Novembro nada azul para implementos pesados

Da redação – 09.12.2016 –

Recuperação em 2017, segundo Anfir, só começa se houver mudanças nas regras de financiamento de equipamentos.

O ano não acabou, mas já provou que de janeiro a novembro a cor azul não fez parte do segmento de reboques e semirreboques. O setor amargou uma redução de 21% de janeiro a novembro desse ano em relação ao mesmo período de 2015. Segundo a Associação Nacional dos Fabricantes de Implementos Rodoviários (Anfir), a indústria entregou 21.492 reboques e semirreboques e o volume desses implementos pesados emplacados teria somado pouco mais de 27 mil.

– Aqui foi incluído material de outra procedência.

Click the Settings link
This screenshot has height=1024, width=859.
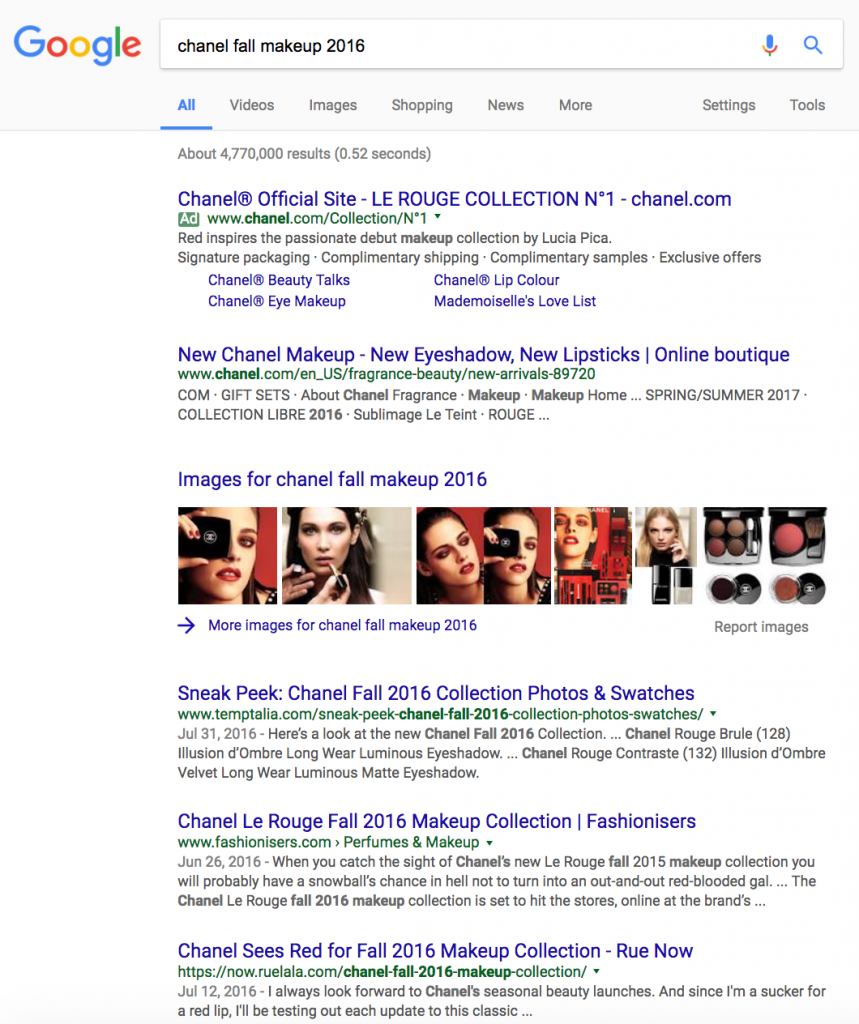pyautogui.click(x=728, y=105)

No segmento de carroceria sobre chassis (Leves), a queda nos emplacamentos chegou a 35,4%. De janeiro a novembro de 2016 a indústria entregou 35.242 produtos enquanto que no mesmo período de 2015 o total vendido foi de 54.547 unidades. No total, os emplacamentos de implementos rodoviários apresentaram retração de 30,6% de janeiro a novembro desse ano ante o mesmo período de 2015. Em 11 meses a indústria entregou ao mercado 56.734 unidades contra 81.766 no ano passado.

“Sem uma alteração nas regras de financiamento para 2017 será muito difícil para a indústria aproveitar qualquer sinal de aquecimento da economia”, avalia Alcides Braga, presidente da Anfir.

Pelo modelo atual, os empréstimos no Finame podem representar custo anual de até 18% porque o BNDES, mesmo emprestando para até 90% do bem, opera com duas faixas de juros: uma para até 50% e 60%, para grandes e Pequenas e Médias Empresas (PME), respectivamente, e outra para a diferença até o teto. “É justamente essa diferença, que é calculada com base em vários índices, que acaba encarecendo a operação”, explica Braga.

O presidente da Anfir lembra que a adoção para o volume total do valor financiado na fórmula tradicional, isto é, TJLP (7,5%), mais spread bancário (2%) e a parte do agente financeiro (3%), seria um bom suporte para a indústria. “Isso totaliza taxa anual de 12% a 13% o que é perfeitamente viável”, afirma Braga. “Não queremos subsídio”, completa.

Na avaliação da entidade, mesmo com a adoção imediata de novas regras para financiamento de bens de capital os resultados positivos demorariam a aparecer. “A venda de implemento rodoviário é uma operação que naturalmente demanda tempo. Por ser bem de capital o cliente precisa pesar com precisão a necessidade de realmente adquirir produtos novos”, explica Mario Rinaldi, diretor Executivo da Anfir.